Toujours en 2006, la sous-direction des bibliothèques de l’Enseignement supérieur charge l’Abes de créer un outil pour le signalement des archives et manuscrits de l’ESR : c’est l’acte de naissance de Calames, ouvert l’année suivante, autre application externe adossée aux autorités du Sudoc comme Star.
Sur cette période, d’autres missions encore sont transférées à l’Abes, loin du périmètre Sudoc : les Signets des universités (collaboration avec le Cerimes, Centre de ressources et d’information sur les multimédias pour l’enseignement supérieur) et Numes (collaboration avec le TGE Adonis5).
La ramée (2010-2024)
Avec la création d’une base de données synchronisée avec le CBS, en Unimarc XML, le développement de nouveaux services autour des données Sudoc, les API Sudoc : évolutions qui permettent de s’affranchir des contraintes imposées par les progiciels historiques du catalogue.
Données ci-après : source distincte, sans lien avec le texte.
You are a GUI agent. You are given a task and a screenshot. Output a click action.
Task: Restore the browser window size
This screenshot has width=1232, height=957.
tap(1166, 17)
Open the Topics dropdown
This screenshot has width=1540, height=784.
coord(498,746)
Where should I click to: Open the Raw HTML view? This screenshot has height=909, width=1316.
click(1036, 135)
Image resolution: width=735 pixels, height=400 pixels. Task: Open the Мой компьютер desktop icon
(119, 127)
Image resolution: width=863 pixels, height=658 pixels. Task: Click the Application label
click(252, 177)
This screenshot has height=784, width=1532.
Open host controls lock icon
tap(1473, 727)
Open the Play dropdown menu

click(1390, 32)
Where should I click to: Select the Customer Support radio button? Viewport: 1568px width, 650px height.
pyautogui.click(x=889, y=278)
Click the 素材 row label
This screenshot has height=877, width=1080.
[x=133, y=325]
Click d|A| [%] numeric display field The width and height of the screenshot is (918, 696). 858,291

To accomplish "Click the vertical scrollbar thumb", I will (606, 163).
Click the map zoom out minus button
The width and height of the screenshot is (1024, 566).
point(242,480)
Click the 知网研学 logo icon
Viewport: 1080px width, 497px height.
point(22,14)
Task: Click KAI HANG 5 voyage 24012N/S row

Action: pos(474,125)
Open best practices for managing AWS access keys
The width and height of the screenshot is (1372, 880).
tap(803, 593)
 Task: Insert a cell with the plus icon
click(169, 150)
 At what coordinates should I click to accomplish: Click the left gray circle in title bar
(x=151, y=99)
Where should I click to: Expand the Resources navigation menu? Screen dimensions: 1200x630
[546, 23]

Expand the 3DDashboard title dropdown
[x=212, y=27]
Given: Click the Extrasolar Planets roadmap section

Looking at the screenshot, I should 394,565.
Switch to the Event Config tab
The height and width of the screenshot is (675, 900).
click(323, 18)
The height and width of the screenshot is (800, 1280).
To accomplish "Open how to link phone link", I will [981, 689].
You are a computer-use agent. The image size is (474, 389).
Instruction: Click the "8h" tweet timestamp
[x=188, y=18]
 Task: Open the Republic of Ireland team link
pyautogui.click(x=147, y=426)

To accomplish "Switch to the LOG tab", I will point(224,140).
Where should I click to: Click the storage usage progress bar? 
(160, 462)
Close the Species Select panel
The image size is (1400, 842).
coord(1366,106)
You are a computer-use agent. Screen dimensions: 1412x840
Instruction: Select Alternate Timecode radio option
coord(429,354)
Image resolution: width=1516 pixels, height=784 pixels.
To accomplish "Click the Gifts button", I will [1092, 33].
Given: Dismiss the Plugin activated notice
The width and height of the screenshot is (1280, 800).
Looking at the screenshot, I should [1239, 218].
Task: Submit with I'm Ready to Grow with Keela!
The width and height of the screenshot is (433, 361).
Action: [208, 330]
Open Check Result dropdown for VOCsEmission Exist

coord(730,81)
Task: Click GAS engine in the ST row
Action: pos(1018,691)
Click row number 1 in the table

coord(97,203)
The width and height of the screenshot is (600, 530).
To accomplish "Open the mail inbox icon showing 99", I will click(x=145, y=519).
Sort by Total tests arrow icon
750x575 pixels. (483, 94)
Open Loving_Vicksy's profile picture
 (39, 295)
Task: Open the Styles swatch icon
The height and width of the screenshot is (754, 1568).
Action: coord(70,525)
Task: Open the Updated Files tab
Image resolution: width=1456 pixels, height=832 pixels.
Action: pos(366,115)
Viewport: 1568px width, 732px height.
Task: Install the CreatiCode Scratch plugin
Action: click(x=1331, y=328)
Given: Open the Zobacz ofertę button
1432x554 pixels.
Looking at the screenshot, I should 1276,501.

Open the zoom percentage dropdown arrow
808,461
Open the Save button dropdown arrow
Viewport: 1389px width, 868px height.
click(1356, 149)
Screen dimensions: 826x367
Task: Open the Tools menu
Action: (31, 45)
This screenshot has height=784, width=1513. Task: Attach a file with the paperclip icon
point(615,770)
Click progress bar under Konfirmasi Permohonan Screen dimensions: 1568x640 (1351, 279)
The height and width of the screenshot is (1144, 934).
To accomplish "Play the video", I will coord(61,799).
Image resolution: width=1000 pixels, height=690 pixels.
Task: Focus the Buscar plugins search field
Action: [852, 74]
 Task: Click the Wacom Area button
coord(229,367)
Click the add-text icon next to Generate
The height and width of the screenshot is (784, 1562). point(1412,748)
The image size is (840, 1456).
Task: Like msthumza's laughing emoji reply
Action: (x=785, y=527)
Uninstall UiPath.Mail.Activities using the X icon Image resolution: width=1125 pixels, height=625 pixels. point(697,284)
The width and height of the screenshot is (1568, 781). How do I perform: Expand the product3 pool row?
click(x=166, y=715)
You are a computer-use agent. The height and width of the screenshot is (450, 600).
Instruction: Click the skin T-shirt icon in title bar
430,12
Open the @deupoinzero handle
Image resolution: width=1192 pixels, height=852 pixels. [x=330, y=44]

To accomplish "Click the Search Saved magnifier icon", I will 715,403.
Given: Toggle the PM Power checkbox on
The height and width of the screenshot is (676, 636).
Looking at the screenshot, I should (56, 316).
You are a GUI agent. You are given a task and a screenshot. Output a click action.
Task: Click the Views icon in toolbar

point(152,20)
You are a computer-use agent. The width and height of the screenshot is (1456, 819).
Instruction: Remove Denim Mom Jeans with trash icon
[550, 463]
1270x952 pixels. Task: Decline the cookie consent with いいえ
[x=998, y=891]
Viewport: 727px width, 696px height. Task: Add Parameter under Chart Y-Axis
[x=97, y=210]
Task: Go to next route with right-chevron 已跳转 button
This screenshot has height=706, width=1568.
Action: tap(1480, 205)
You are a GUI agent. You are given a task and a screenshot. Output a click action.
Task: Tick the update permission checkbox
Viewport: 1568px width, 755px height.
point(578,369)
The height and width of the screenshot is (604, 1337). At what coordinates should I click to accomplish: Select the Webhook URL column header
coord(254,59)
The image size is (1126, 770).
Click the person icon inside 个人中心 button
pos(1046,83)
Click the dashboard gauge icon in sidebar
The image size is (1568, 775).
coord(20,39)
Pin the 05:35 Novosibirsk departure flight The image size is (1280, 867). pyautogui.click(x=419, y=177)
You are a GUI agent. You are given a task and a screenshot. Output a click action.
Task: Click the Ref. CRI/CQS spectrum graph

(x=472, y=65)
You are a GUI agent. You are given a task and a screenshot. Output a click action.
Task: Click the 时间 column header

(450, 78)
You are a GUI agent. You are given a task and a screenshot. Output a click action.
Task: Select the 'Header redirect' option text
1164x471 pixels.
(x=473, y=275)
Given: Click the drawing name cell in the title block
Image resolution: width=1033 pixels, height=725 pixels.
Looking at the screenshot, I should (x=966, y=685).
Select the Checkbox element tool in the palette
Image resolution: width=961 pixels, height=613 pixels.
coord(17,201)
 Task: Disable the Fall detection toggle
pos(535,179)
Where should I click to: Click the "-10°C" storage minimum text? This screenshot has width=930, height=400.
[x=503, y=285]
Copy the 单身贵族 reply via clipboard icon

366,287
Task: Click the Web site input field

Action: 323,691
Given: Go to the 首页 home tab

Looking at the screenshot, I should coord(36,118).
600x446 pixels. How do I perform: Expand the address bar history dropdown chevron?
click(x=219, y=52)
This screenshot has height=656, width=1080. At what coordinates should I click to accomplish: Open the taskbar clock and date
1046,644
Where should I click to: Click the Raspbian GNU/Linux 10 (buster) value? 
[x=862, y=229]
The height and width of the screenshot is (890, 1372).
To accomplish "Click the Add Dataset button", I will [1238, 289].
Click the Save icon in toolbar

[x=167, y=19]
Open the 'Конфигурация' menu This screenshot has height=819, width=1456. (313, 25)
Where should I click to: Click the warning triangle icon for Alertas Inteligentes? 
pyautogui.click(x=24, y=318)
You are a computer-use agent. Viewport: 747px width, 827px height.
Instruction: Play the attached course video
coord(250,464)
Un nouveau pas est franchi. Notre arbre Abes s’est alors déployé en créant de nouveaux services et outils :
- Pour offrir une plus grande autonomie au réseau Sudoc : SelfSudoc (2010) permet des extractions de titres de ressources continues ; Colodus (2013) ouvre la saisie des états de collection à l’unité au réseau Sudoc-PS. Plus tard encore, ITEM en 2020 permet la gestion des exemplaires par lot.
- Pour exposer des données jusqu’ici inaccessibles : ouverture d’IdRef en 2010, pour la consultation et la mise à jour de données d’autorité, interconnecté avec Calames et Star ; Périscope (2012) accompagne les Plans de conservation partagés des périodiques ; Cidemis traite le circuit automatisé des demandes d’attribution d’ISSN6.
- Pour aider au signalement de la documentation : création de circuits d’imports en provenance d’éditeurs commerciaux (projet Istex avec mise en place des Licences nationales) et ouverture en 2015 de Bacon, base de connaissances nationale pour le signalement de la documentation électronique.
- Pour améliorer les données, élaboration d’algorithmes de diagnostic et de liage qui donnent naissance à Paprika (2018) puis à Qualimarc le dernier-né, en 2023.
Les feuilles
Ouverture des outils, ouverture des services, ouverture des données. En 2012, avec la licence Etalab7, l’Abes lance de nouveaux services d’exposition dans des formats facilement manipulables et réexploitables, via des réservoirs OAI-PMH (Calames, Star, IdRef) ou des triplestores (data.idref.fr, scienceplus.abes.fr). Des web services, récemment conçus pour faciliter l’extraction et la réutilisation des données, sont déposés sur api.gouv.fr8.
Avec le nouveau Projet d’établissement 2024-2028, l’Agence, qui s’est enracinée et déployée trente années durant auprès des établissements de l’ESR, voit désormais son feuillage s’épaissir et s’ouvrir. Nouveau défi donc, centré sur le renouvellement de son SI qui, grâce à la magie du marcottage, devrait constituer un nouveau tronc tout en permettant à la « prescription trentenaire9 » de s’appliquer.